'Hayallerimizi çaldılar'
Darbe girişimi nedeniyle yargılanan Hava Harp Okulu öğrencileri, hakim karşısına çıktı. Plansız eğitim denilerek kamptan çıkarılıp otobüslere bindirildiklerini...
Darbe girişimi nedeniyle yargılanan Hava Harp Okulu öğrencileri, hakim karşısına çıktı. Plansız eğitim denilerek kamptan çıkarılıp otobüslere bindirildiklerini söyleyen öğrenciler, adalete kırgınlıklarını dile getirdi.

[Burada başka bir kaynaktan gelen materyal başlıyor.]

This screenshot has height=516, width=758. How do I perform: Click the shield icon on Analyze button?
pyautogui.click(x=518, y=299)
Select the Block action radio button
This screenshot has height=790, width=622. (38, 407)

GÜNCEL- 15 Temmuz darbe girişimine ilişkin aralarında Hava Harp Okulu öğrencilerinin de bulunduğu 72'si tutuklu 75 sanığın yargılandığı davaya devam edildi. Davanın ikinci gününde askeri öğrenciler savunmalarını yaptı. Sanık öğrencilerden Furkan Ceviz, "Vatan duygularıyla girdiğimiz okuldan, vatan haini olarak atıldık" derken; sanık Gökhan Sancak ise "Adalete ve milletime kırgınım. FETÖ'ye kin ve nefretle bakıyorum" dedi.

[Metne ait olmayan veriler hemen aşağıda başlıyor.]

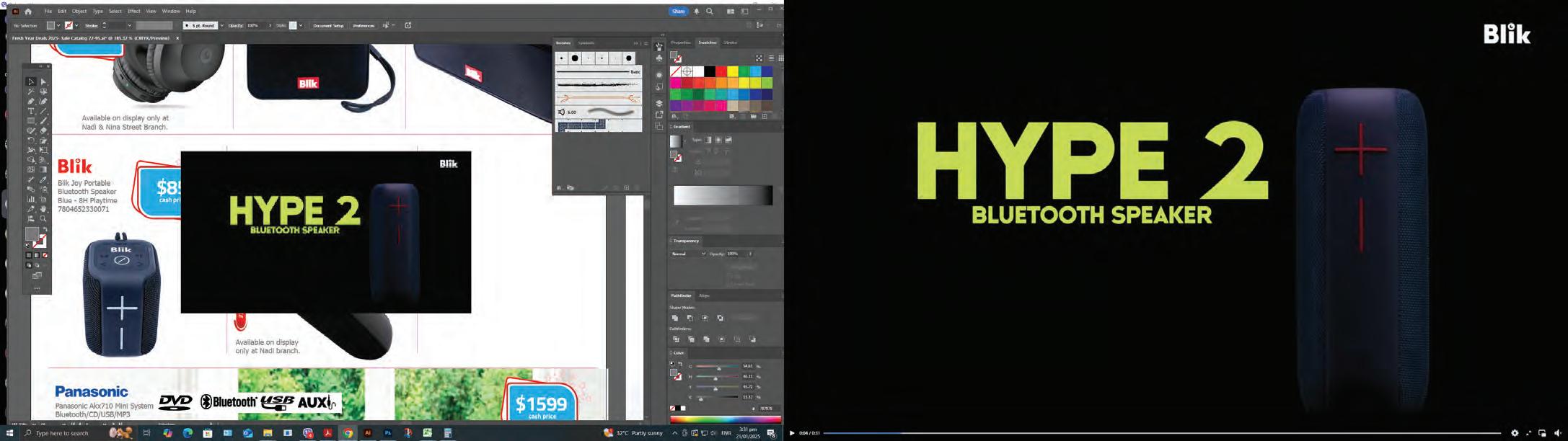Open the fill color dropdown in control bar
This screenshot has height=441, width=1568.
pos(58,25)
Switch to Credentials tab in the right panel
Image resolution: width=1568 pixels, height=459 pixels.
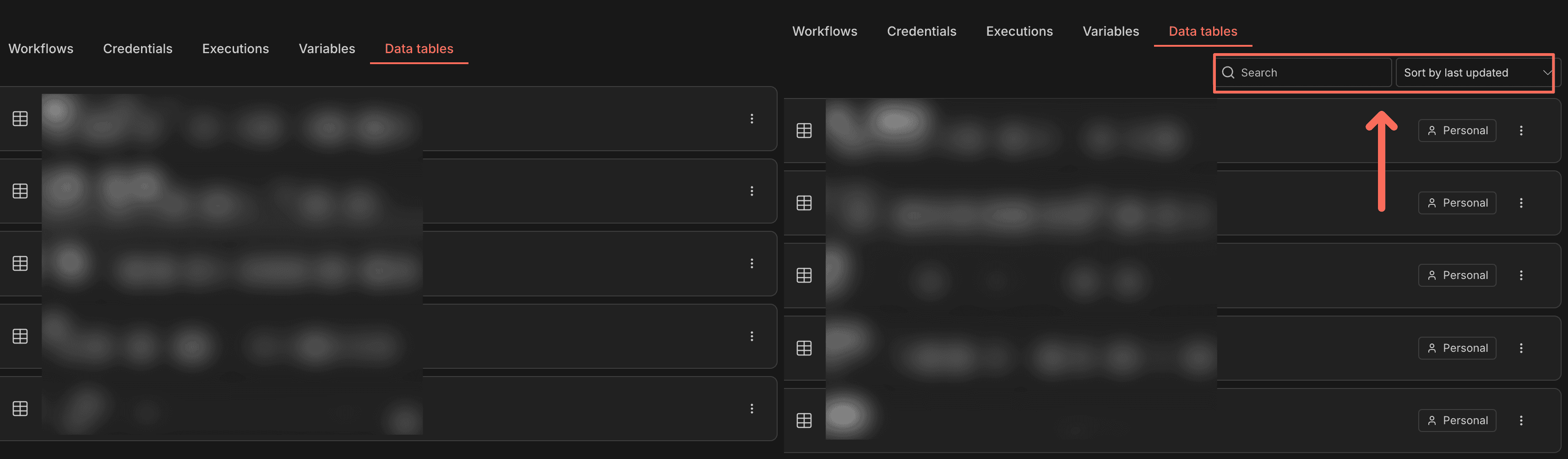pyautogui.click(x=921, y=31)
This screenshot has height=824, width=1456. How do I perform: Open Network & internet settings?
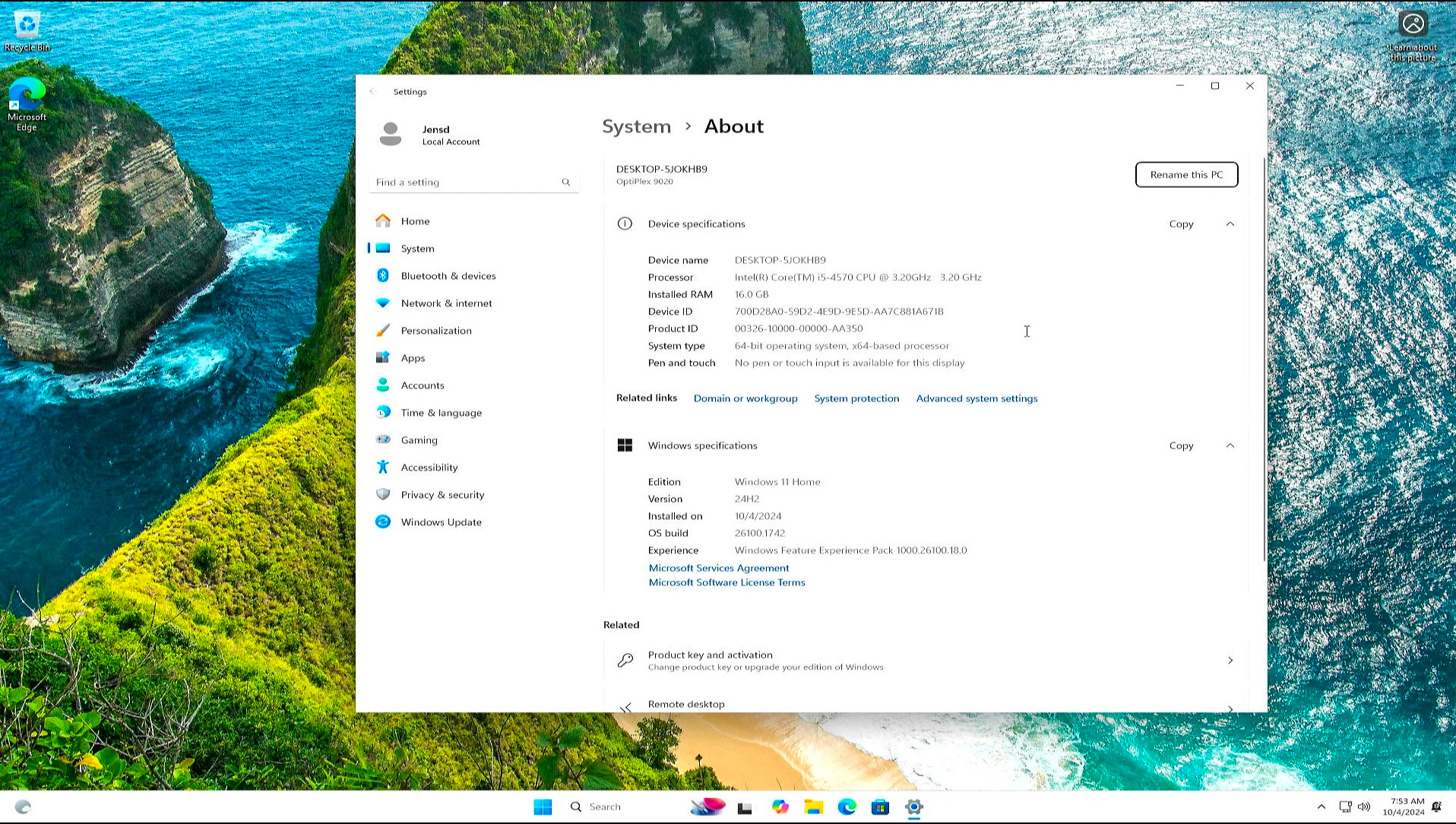tap(445, 303)
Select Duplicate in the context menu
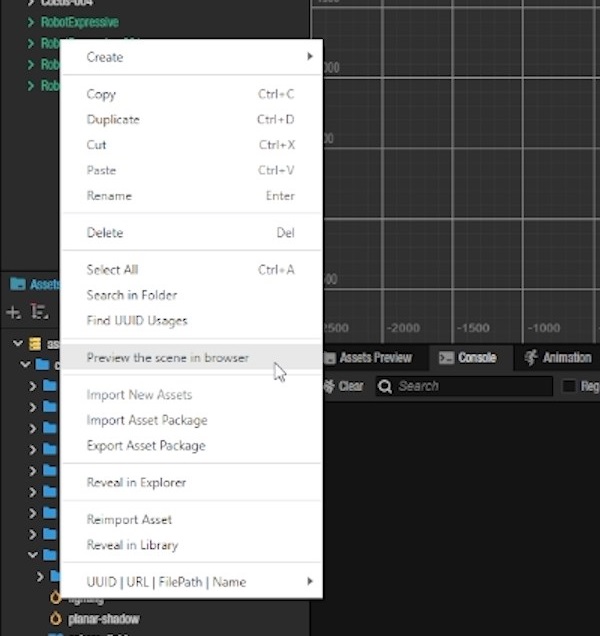Screen dimensions: 600x636 pos(113,120)
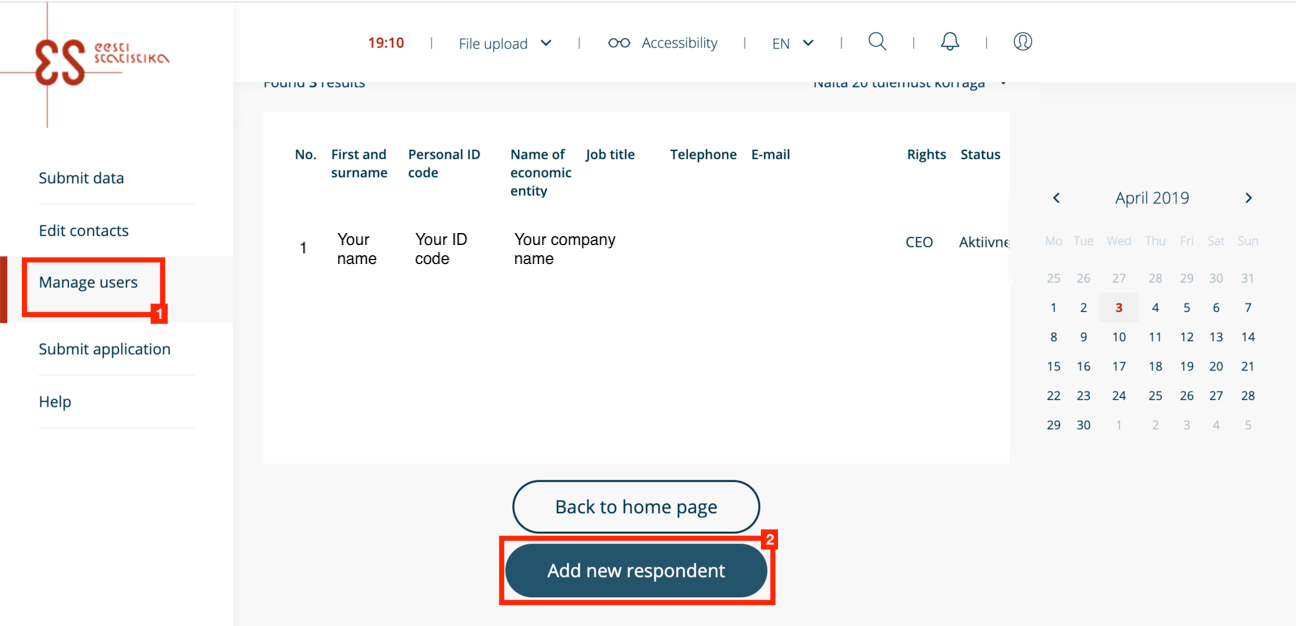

İstanbul 24. Ağır Ceza Mahkemesi'nce Silivri Cezaevi karşısındaki 2 No'lu salonda görülen duruşmaya, 75 sanık ve avukatları katıldı. Sanık yakınları da izleyici olarak duruşmaya katıldı.

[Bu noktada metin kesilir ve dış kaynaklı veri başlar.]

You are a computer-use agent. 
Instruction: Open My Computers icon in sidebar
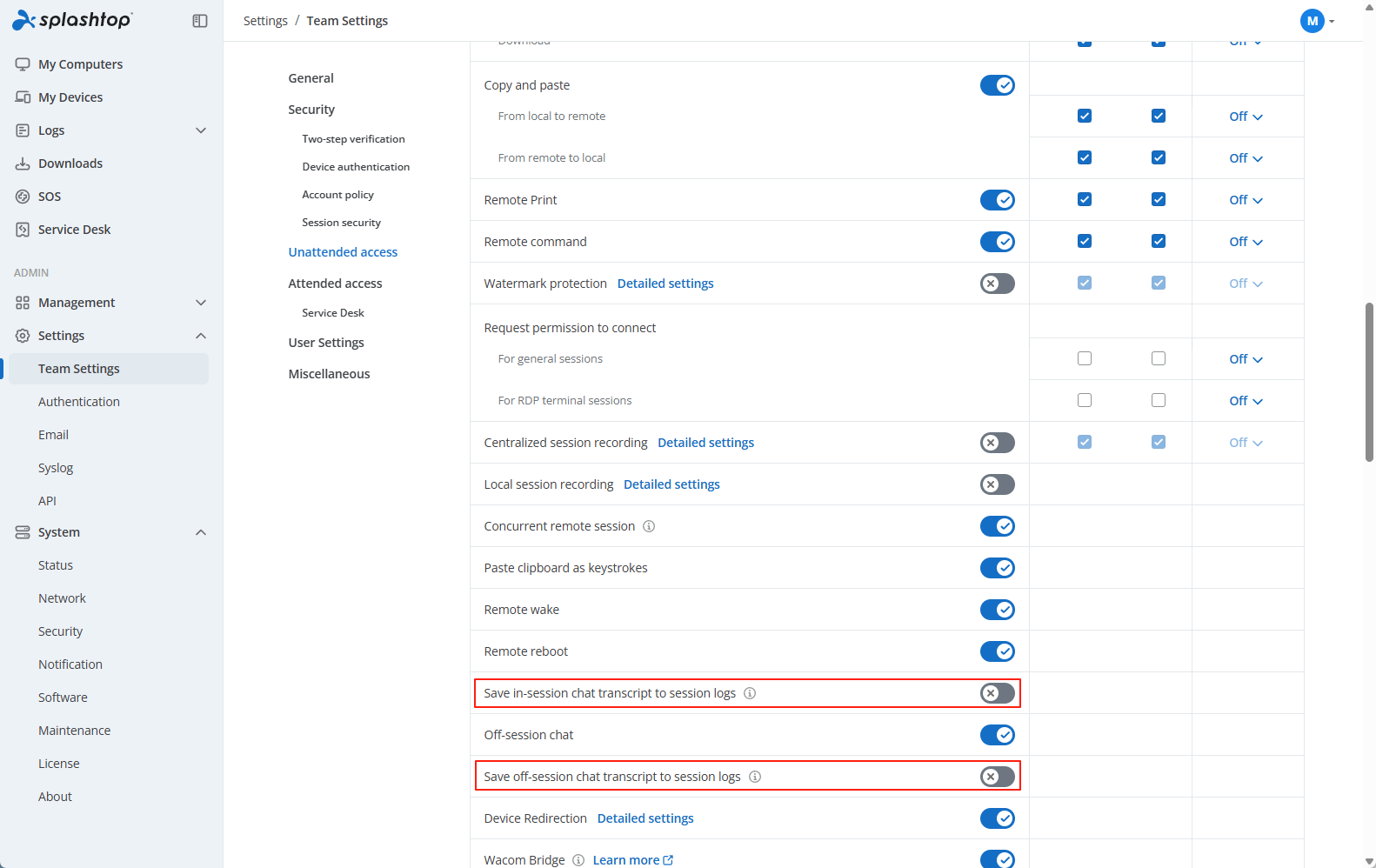click(x=23, y=64)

"VATAN DUYGULARIYLA GİRDİĞİM OKULDAN VATAN HAİNİ OLARAK ATILDIK"
Sanık Furkan Ceviz 15 Temmuz'da tek farklı durumun Hava Kuvvetleri Komutanı'nın denetlemeye gelmesi olduğunu, onun dışında kamp merkezinde farklı bir durum olmadığını belirtti. Tam teçhizatlı içtima olduğunun söylenmesi üzerine toplandıklarını belirten Ceviz, "Mermileri alıp yola çıktık. İlk durduğumuz yerde biraz kaldık, ikinci durduğumuz yerde sabaha kadar bekledik. Darbe girişimi olduğunu polislerden öğrendik. Vatan duygularıyla girdiğimiz okuldan, vatan haini olarak atıldık. Eğitim hayatına devam etmek için tahliyemizi istiyorum" diye konuştu.
"DARBE GİRİŞİMİNİ KARAKOLDA ÖĞRENDİM"
Sanık Furkan Uzun ise "Yaklaşık 8 aydır tutukluyum. Mahkeme gününü iple çekiyorum. Olay günü her şey normal bir şekilde gerçekleşti. Polis otobüslerine trafikten kurtulmak için bindiğimizi zannediyordum. Darbe girişimini karakolda öğrendim" dedi. Uzun, FETÖ ile ilgili hiçbir bağlantısının bulunmadığını belirterek tahliyesini talep etti.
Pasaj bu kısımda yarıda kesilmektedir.